Most teams can connect an LLM in a demo. The real pain starts in production: multi-step tasks, flaky tool calls, unclear retries, and rising cost.
This guide gives you a pragmatic Go-first blueprint for shipping an Agent workflow that can survive real incidents.
1) Lock the architecture first: 3 layers, strict boundaries
Use a three-layer model:
- Orchestrator: accepts requests and advances a task state machine
- Agent Runtime: talks to OpenAI Agents SDK and handles reasoning + tool call decisions
- Tool Adapter: executes business actions and returns structured results
Rules that matter:
- Agents only see tool contracts, not direct DB/service credentials
- Every tool result must be serializable JSON
- Every step carries
trace_idandidempotency_key
2) Tool calling quality is mostly a schema problem
Poor schemas create most failures.
Best practices:
- Explicit field types and enum constraints
- ISO8601 for time
- Minor currency units for money (cents)
- Unified response shape:
ok/data/error_code/error_message/retryable
Example tool response:
{
"ok": false,
"error_code": "ORDER_LOCKED",
"error_message": "order is locked by settlement process",
"retryable": true,
"data": null
}
Now the model can decide whether to retry, re-plan, or hand off.
3) Session memory: short-window context + long-form summary
In production, split memory into two layers:
- Short window (last N turns) for local continuity
- Long summary (task-level facts) for stable recall
Operational strategy:
- Update summary every turn (cap at 300–500 tokens)

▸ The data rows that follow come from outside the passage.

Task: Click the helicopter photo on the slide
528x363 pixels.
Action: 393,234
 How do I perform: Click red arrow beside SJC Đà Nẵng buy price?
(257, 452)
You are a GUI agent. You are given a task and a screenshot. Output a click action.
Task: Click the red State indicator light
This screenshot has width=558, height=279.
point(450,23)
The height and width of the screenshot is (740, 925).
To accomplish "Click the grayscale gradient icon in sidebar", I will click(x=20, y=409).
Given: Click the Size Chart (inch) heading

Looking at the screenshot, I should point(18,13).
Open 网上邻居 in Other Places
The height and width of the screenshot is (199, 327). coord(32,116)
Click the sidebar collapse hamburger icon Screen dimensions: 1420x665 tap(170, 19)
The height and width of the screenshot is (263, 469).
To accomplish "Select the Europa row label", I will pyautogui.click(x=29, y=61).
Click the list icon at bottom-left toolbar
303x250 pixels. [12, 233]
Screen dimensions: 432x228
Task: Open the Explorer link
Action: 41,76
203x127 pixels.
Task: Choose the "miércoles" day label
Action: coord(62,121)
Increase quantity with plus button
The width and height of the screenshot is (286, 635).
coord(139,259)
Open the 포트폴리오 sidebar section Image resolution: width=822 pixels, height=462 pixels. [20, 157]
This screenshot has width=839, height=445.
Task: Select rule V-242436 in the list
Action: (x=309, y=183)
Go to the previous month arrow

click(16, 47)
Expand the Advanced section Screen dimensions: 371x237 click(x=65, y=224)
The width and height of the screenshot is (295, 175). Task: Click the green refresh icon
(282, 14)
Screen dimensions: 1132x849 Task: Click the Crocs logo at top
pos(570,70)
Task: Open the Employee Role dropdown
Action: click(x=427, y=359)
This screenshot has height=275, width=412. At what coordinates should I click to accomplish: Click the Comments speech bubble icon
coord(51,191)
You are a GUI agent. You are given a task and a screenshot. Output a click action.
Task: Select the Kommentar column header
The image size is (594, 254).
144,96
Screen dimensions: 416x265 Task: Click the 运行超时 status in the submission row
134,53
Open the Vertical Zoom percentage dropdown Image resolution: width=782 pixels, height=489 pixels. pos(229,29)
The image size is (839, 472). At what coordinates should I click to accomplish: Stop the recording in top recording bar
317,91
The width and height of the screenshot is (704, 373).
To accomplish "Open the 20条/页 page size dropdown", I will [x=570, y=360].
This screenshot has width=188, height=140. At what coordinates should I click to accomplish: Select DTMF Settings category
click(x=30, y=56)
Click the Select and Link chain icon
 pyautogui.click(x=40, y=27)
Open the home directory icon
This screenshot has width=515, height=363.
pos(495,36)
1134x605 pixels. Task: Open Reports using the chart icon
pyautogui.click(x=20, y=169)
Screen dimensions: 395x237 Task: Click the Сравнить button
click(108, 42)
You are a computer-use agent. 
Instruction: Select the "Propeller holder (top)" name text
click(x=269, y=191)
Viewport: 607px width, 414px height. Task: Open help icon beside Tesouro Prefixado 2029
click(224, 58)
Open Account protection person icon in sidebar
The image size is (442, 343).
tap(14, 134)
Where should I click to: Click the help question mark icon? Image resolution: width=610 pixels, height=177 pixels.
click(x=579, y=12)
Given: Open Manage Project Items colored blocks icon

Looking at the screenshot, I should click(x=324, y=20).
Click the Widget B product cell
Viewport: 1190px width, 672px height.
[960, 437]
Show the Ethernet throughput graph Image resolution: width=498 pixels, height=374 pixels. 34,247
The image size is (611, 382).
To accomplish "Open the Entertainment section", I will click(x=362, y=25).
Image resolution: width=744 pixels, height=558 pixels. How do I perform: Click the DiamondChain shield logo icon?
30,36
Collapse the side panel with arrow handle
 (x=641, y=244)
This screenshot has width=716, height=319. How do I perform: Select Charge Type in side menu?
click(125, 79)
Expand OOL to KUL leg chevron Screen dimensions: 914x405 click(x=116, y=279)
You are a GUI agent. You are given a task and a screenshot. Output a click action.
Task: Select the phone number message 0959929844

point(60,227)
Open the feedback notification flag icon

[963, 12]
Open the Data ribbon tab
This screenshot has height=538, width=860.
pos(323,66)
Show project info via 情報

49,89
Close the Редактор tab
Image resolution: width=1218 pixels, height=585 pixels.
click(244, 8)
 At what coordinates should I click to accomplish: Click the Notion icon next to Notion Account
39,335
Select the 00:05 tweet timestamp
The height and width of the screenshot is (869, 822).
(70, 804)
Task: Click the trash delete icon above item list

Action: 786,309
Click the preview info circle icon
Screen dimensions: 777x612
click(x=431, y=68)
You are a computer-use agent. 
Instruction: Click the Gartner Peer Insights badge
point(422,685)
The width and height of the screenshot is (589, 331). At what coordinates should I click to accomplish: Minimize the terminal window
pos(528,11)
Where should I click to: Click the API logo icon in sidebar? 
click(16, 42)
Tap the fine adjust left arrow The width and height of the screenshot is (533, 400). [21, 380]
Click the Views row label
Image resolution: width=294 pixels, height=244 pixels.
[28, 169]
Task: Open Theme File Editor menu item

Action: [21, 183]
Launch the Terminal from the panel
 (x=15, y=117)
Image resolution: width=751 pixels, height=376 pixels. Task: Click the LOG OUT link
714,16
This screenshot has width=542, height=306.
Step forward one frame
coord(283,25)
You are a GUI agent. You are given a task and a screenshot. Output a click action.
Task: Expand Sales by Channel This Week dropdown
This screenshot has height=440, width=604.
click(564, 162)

- Redact sensitive fields before storing
- Re-inject only memory relevant to the current goal
Otherwise you get the classic trio: slower responses, higher cost, worse focus.
4) Error recovery needs a state machine, not nested if-else
Define recoverable states per request:
RECEIVEDPLANNEDTOOL_RUNNINGTOOL_FAILED_RETRYABLETOOL_FAILED_FATALCOMPLETED
Recovery policy:
retryable=true: exponential backoff with retry cap- Repeated failures: route to human queue
- Timeout in any step: rollback to last replayable checkpoint
Go pseudo-code:
if step.Retryable && step.RetryCount < 3 {
backoff := time.Second * time.Duration(1<<step.RetryCount)
scheduleRetry(step, backoff)
} else if step.Retryable {
moveToManualQueue(step)
} else {
markFatal(step)
}
5) Metrics and cost controls you need on day one
Track at least:
- tool_call_success_rate
- tool_call_p95_latency
- agent_step_retry_rate
- token_input/output_per_request
- cost_per_successful_task
- manual_handoff_ratio
Add alerts for:
- sudden retry-rate spikes
- token burn per task over threshold
6) Minimal production checklist
- JSON schema and error-code dictionary for every tool
- Persistent step snapshots (input/output)
- End-to-end idempotency keys
- Tested retry, circuit-break, and human fallback paths
- Prometheus/Grafana dashboards online
- Canary rollout (10%) + rollback switch
Summary
The hard part of OpenAI Agents SDK with Go is not making it work once. It is making it recover gracefully under failure.
If you implement layered boundaries, deterministic state transitions, and observability first, you get a system that scales without waking you up at 3 a.m.